Economic competitiveness
CBIA president and CEO John Rathgeber said today that those challenges and other areas hampering economic growth were the reason CBIA and dozens of other groups launched the CT20x17 campaign earlier this year, aimed at making Connecticut a top 20 state for business by 2017.
“Economic competitiveness is not just a business issue but one that touches every community, every neighborhood, and every family in Connecticut,” Rathgeber said. “A competitive economic climate means more jobs, more opportunity, and a brighter future for everyone in the state.
“We have tremendous assets and must continue to leverage them. At the same time, it’s critical we address those areas hampering economic growth, particularly the high cost of doing business, taxes, state budget deficits and long-term debt, red tape, and our aging transportation infrastructure.”

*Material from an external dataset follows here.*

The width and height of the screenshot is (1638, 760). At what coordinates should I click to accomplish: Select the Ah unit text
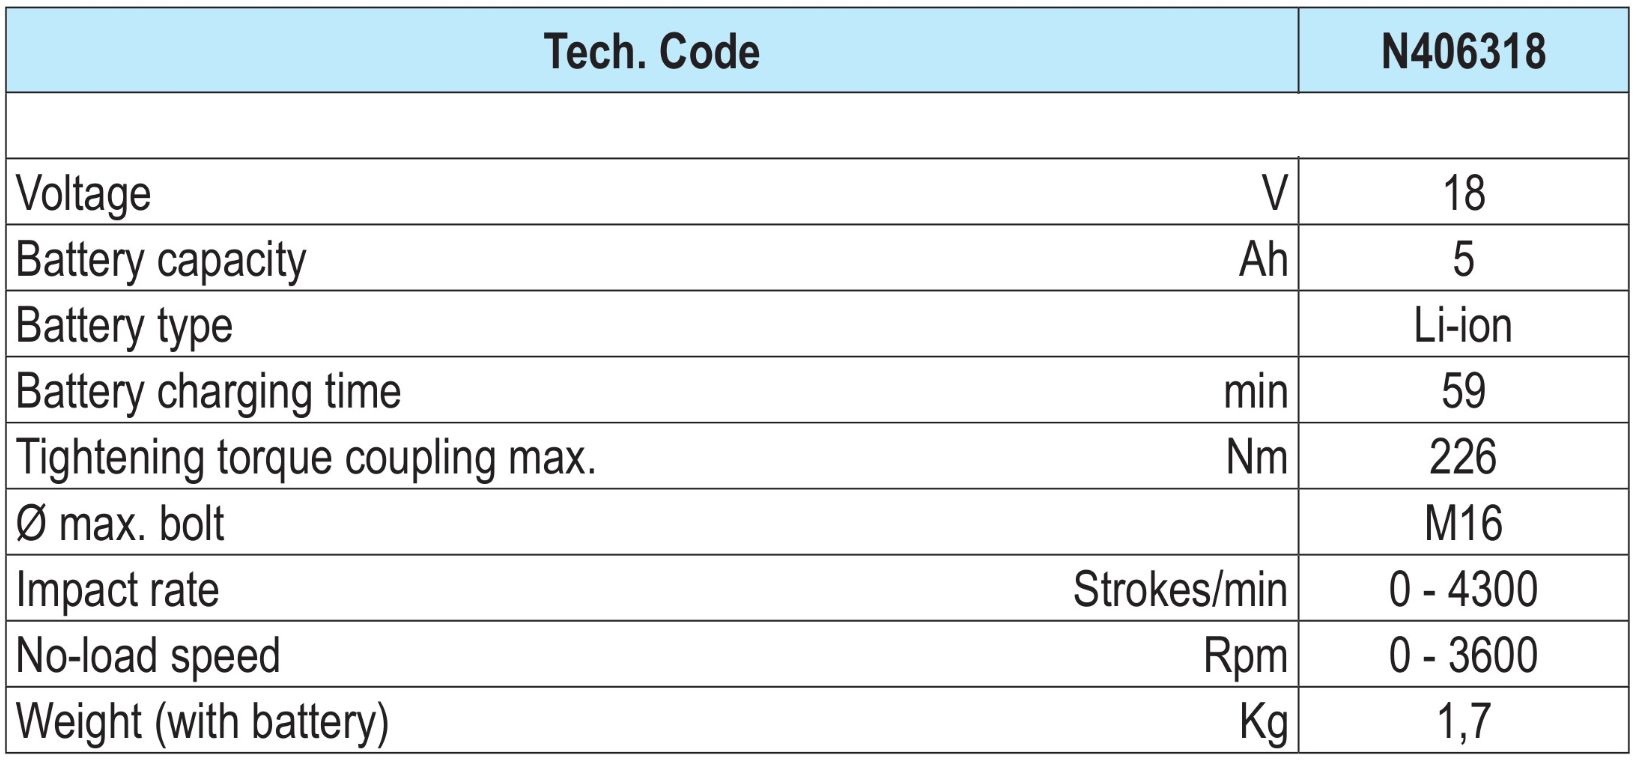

The survey found that more than one in five businesses is considering moving or shifting production to another state within the next five years, and 29% are considering expanding outside of Connecticut.
Policy priorities
When asked how lawmakers could improve economic competitiveness, 52% said reducing taxes should be the top priority, followed by additional regulatory reforms (24%), curbing government spending (11%), increased tax incentives (7%), and improving transportation infrastructure (6%).
UIL Holdings Corporation chairman and CEO Jim Torgerson, speaking at today’s conference, said national studies such as CNBC’s America’s Top States for Business rank Connecticut poorly for economic competitivness.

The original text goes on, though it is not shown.